> _TASK PROMPT_
From the line containing "Task: Open the chat support bubble icon" to the final line of the entries, copy each line exactly. Pictures stay out.

> _SUPPLIED RECORDS_

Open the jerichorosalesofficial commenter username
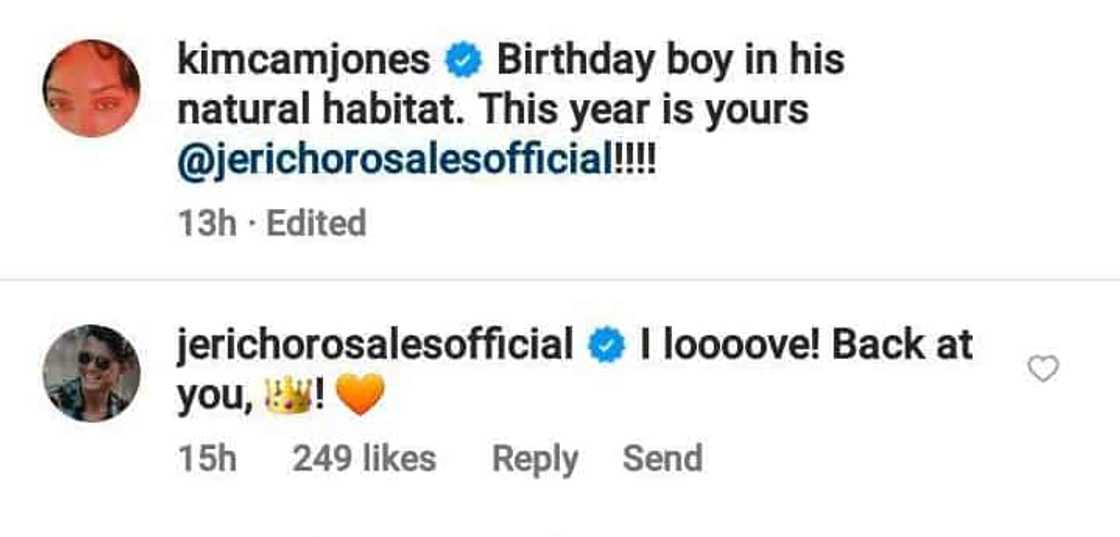1120x537 pixels. coord(375,346)
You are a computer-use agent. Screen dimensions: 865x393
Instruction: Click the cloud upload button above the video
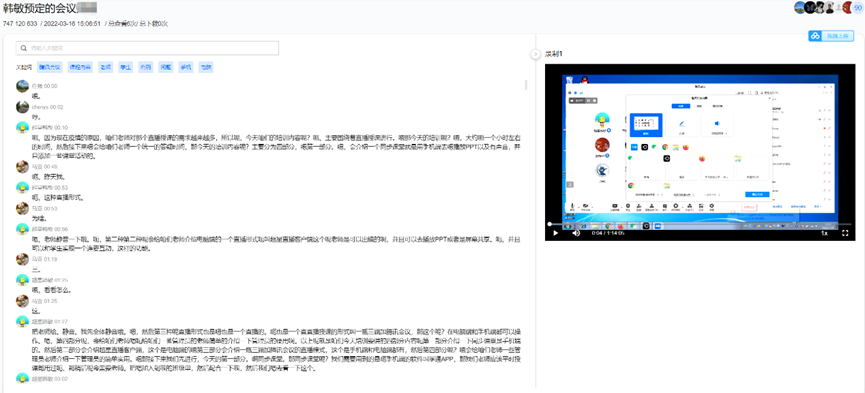tap(830, 36)
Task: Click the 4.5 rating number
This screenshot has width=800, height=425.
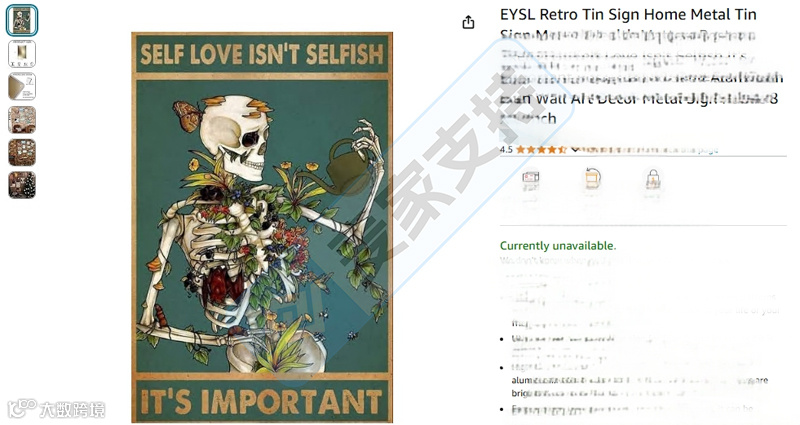Action: [506, 149]
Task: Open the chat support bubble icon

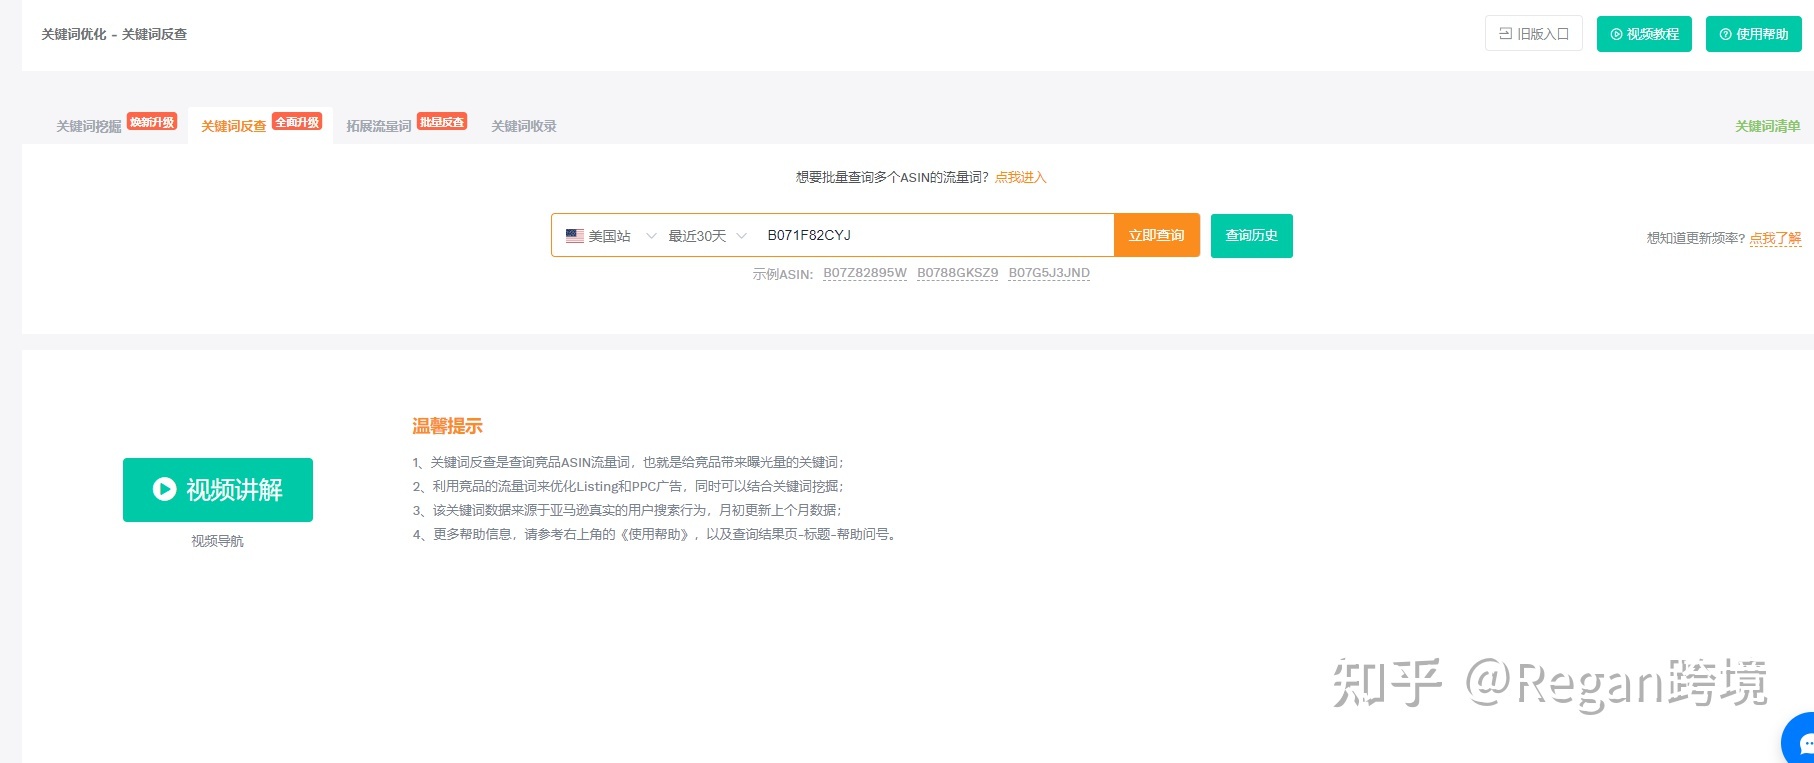Action: 1802,742
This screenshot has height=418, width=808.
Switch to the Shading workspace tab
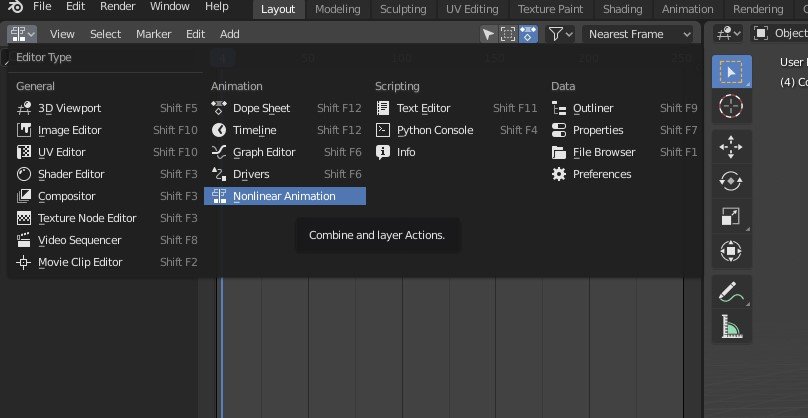pos(623,9)
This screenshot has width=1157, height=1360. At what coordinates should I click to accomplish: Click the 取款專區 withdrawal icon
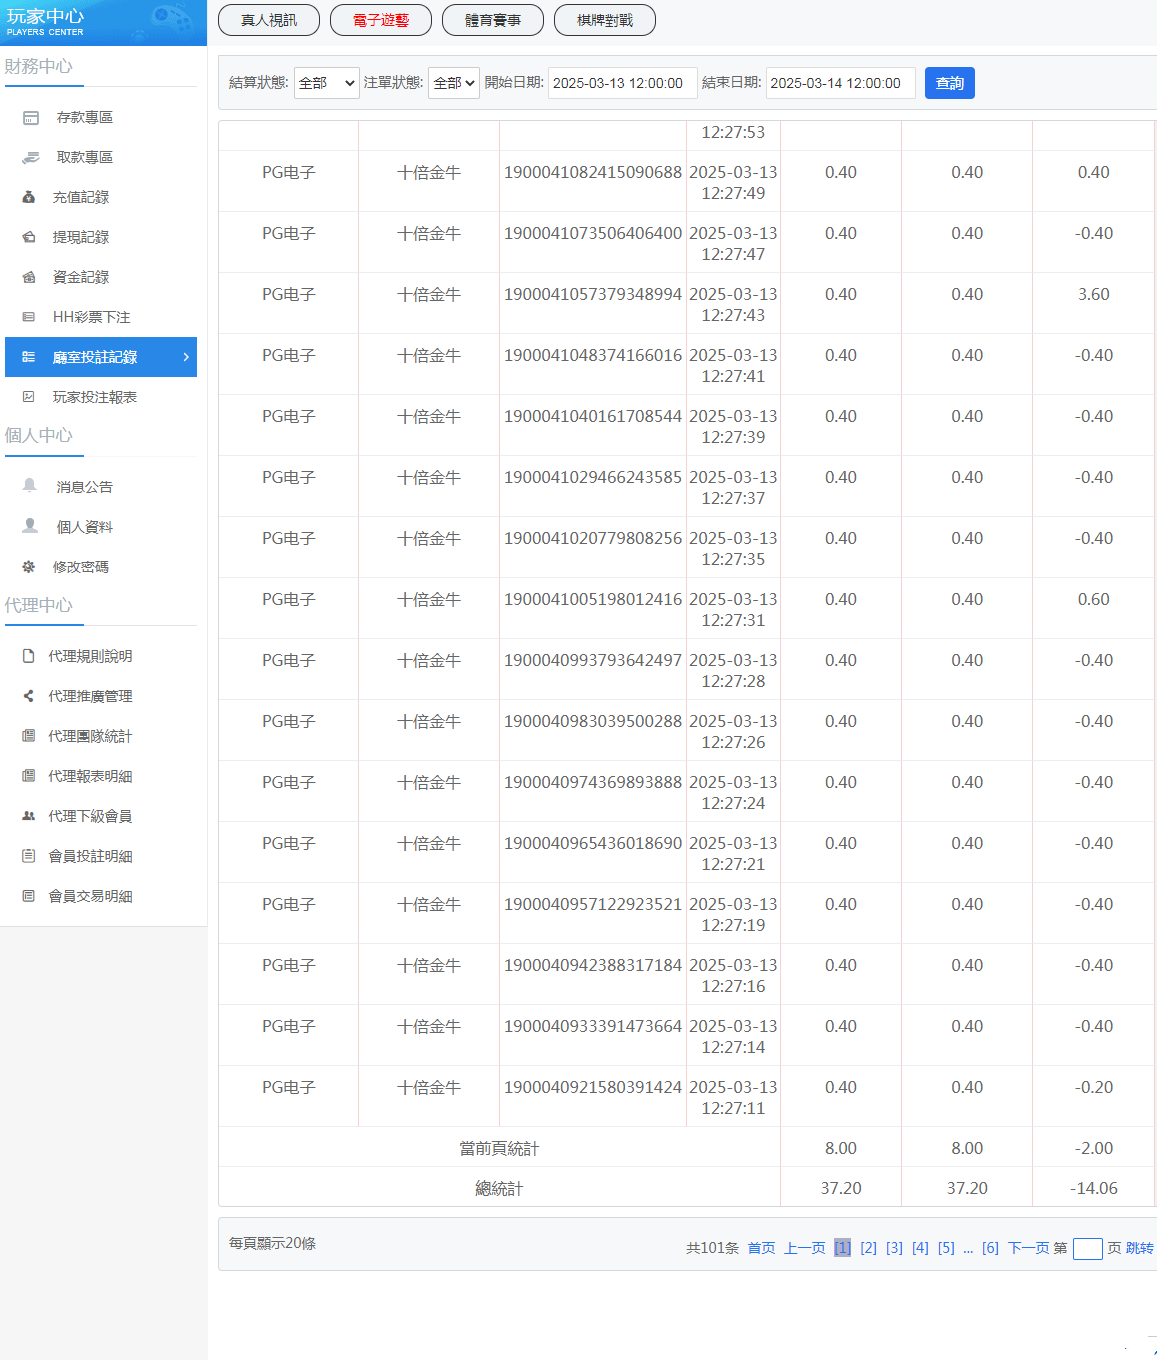point(31,158)
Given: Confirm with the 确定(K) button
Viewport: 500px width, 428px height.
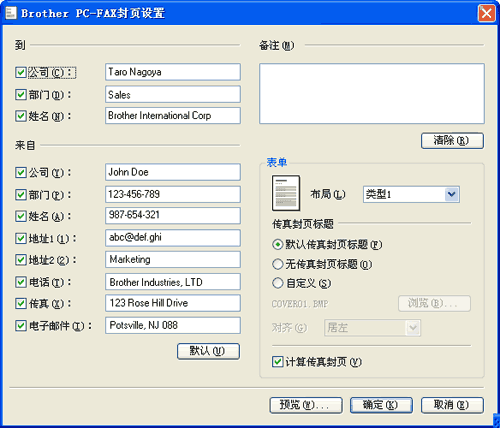Looking at the screenshot, I should (x=381, y=405).

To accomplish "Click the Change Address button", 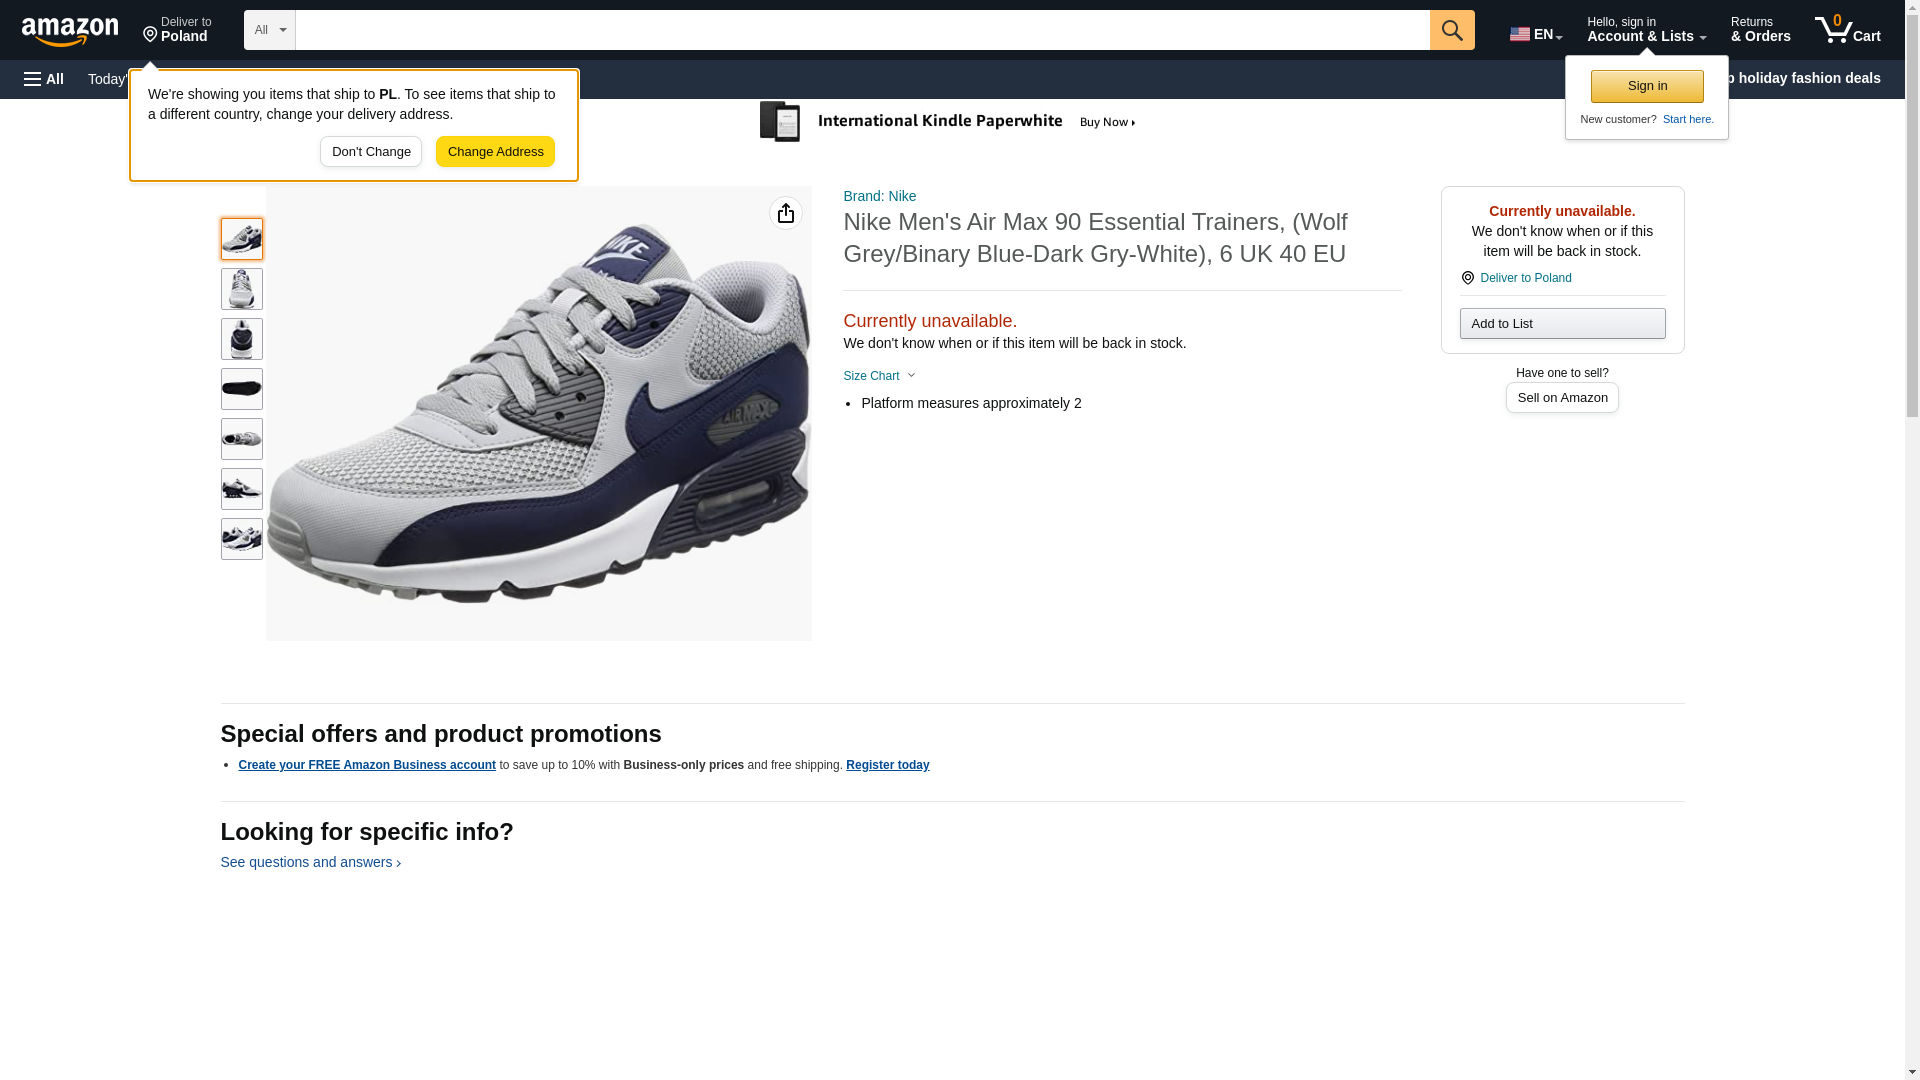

> _EXPECTED ANSWER_
Task: Open the chat support bubble icon

Action: 1802,742
This screenshot has height=418, width=808.
Switch to the Shading workspace tab
pos(623,9)
This screenshot has width=1157, height=1360. At what coordinates should I click to accomplish: Click the 取款專區 withdrawal icon
point(31,158)
Given: Confirm with the 确定(K) button
Viewport: 500px width, 428px height.
Looking at the screenshot, I should (x=381, y=405).

To accomplish "Click the Change Address button", 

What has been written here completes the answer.